Our lives went in very different directions once she went to St Paul's. She did brilliantly: straight As, a First at Oxford, a scholarship to Rada and then a job with the Royal Shakespeare Company. When I left school I modelled and worked as a waitress for a while before going to Camberwell College of Art.

But Imogen actually had a very tough time, because her father died while she was in her teens and a few years later her mother died. I think the pain was unbearable. I remember her doing acrobatics down The Mall, but not in a happy way. After her mother's death she became very close to my mother; as I detached from Mum she seemed to identify still more with her. I suppose I did feel a bit put out because it was a time when things were difficult between Mum and me, and Mum'd say: "Oh Tess, why can't you be more like Imogen?"
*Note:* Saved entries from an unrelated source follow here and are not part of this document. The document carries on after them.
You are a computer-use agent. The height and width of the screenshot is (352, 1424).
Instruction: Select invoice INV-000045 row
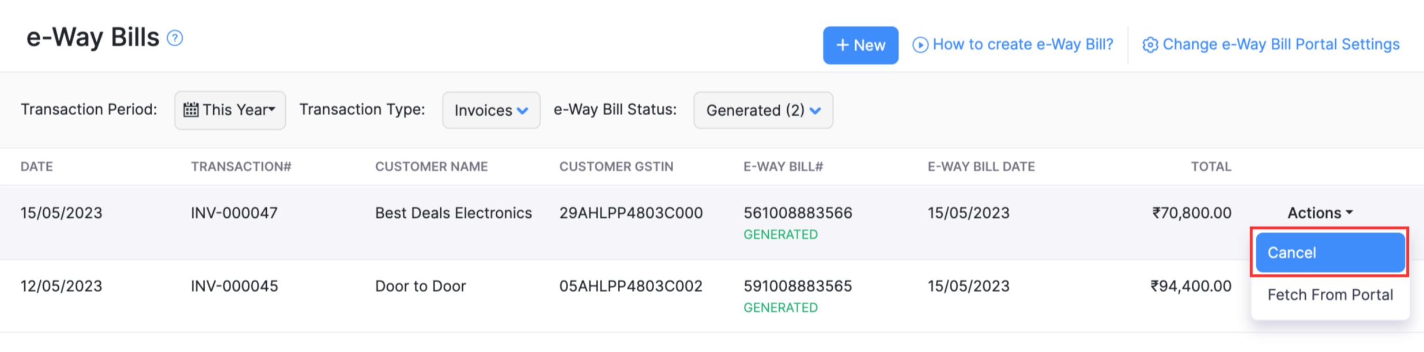tap(234, 286)
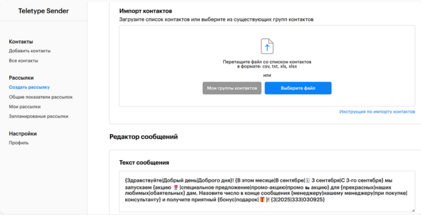Open Общие показатели рассылок
The width and height of the screenshot is (421, 215).
[x=41, y=97]
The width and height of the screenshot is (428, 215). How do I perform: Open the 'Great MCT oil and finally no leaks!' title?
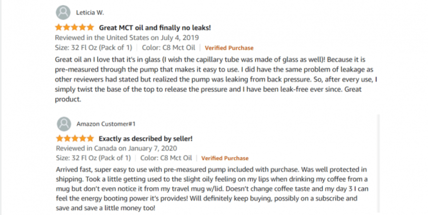[x=155, y=28]
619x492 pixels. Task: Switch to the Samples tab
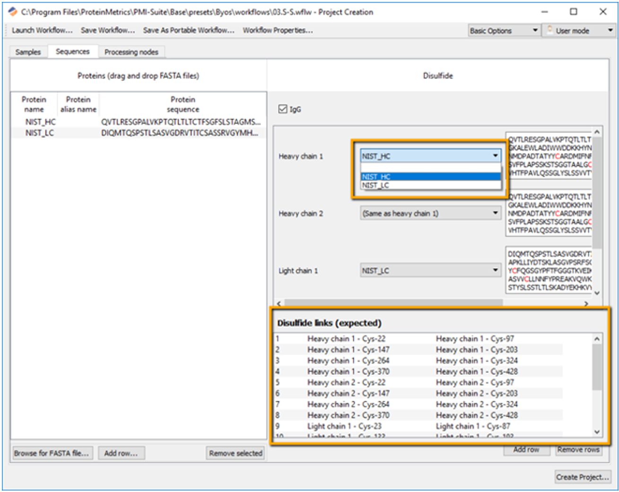point(28,52)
My mother died in 1996, which was terrible; I know Imogen was very upset too. Then with strange synchronicity two days later I got this job doing a stained-glass window for Trevor Nunn's film of Twelfth Night, which Imogen was in. I found myself depicting a blonde Botticelli-like woman who seemed to be a combination of my Mum and Imogen ... blonde Venus.

I admired Imogen very much in Twelfth Night: it really demanded a lot of her acting abilities. But in truth I don't get to see her acting very often. I did try to go and see her when she was in A Streetcar Named Desire with Jessica Lange at the Haymarket, but then I found out it was pounds 60 a ticket, so that was that!
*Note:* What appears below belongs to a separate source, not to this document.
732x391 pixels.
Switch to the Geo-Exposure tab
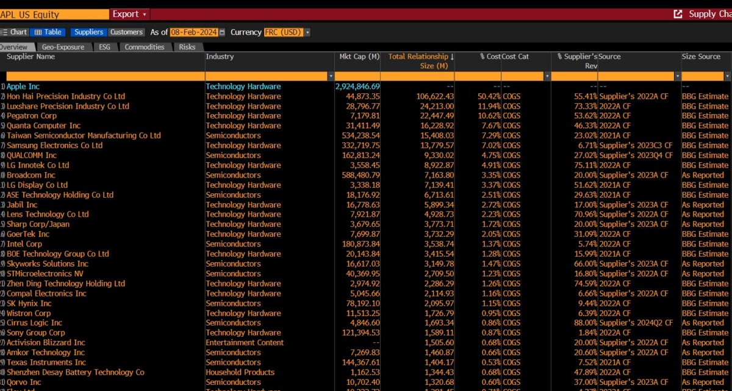[64, 46]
Imogen has been very generous in helping me financially, she's made a big impact on my life that way. She's bought paintings and asked me to do pieces of art in her house. There was a time when I was completely broke, I just had 50p in my pocket, and I rang Imogen. I think the fact that we grew up so close gave me the idea, subconsciously, that she was family and there to support me. Anyway she seemed to understand the urgency and she commissioned me to do a mosaic in tiles for behind the Aga in the house where she and Trevor live, which is in the same square I grew up in. The mosaic's of cows, because we used to play in a field of cows as children.
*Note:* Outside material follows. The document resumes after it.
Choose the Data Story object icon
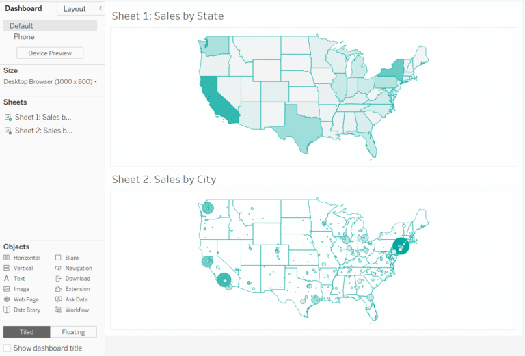Screen dimensions: 525x356 pos(7,310)
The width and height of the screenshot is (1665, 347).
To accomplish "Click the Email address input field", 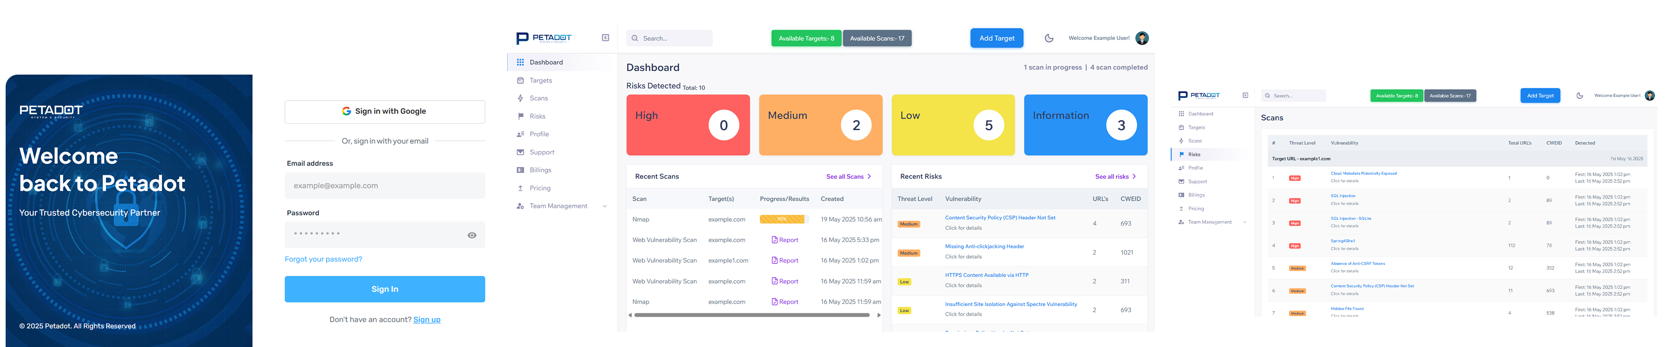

Although in our twenties our lives diverged and we didn't see much of each other, the important thing was that Imogen knew how to support me when it was vital. She got in touch after I had my bike accident 11 years ago. I was riding my push bike down Holland Park Avenue when a car swerved towards me. I came off and slammed my head against a tree. Half my face lost its movement and I haemorrhaged.

I was a physical and emotional wreck. I lost all my looks, so that ended the modelling work I had done, but also it changed my identity. I went manic for a time. Because Imogen was quite similar to me physically, and had shared the same sort of identity, she was able to understand. She didn't come dashing to my side, but she wrote me fantastic letters which were about knowing my essence. I stopped eating and I was about a stone underweight and people were judging me quite harshly. My mother would leave packets of biscuits outside my door and she wrote to Imogen asking her to get me to eat. But Imogen knew that wasn't the answer and that I needed to find a way to become a person I could like again.

I don't think her getting married and having children has changed our relationship, because she's not one of those people who make children the centre of her world so that you always have to relate through them; but she is quite occupied with the life she has now, so we don't see a great deal of each other. But we certainly are sharing the anxieties of mid-life. We found ourselves saying almost identical things when she came to my studio this morning: big questions about the meaning of existence are looming. I think we both hope this trip we are planning to take across Norway will provide some answers, or at least some guidance. And it should be quite an adventure going through the wild, deserted parts, sleeping rough and making fires in the snow. It will be like kids out exploring the world together again.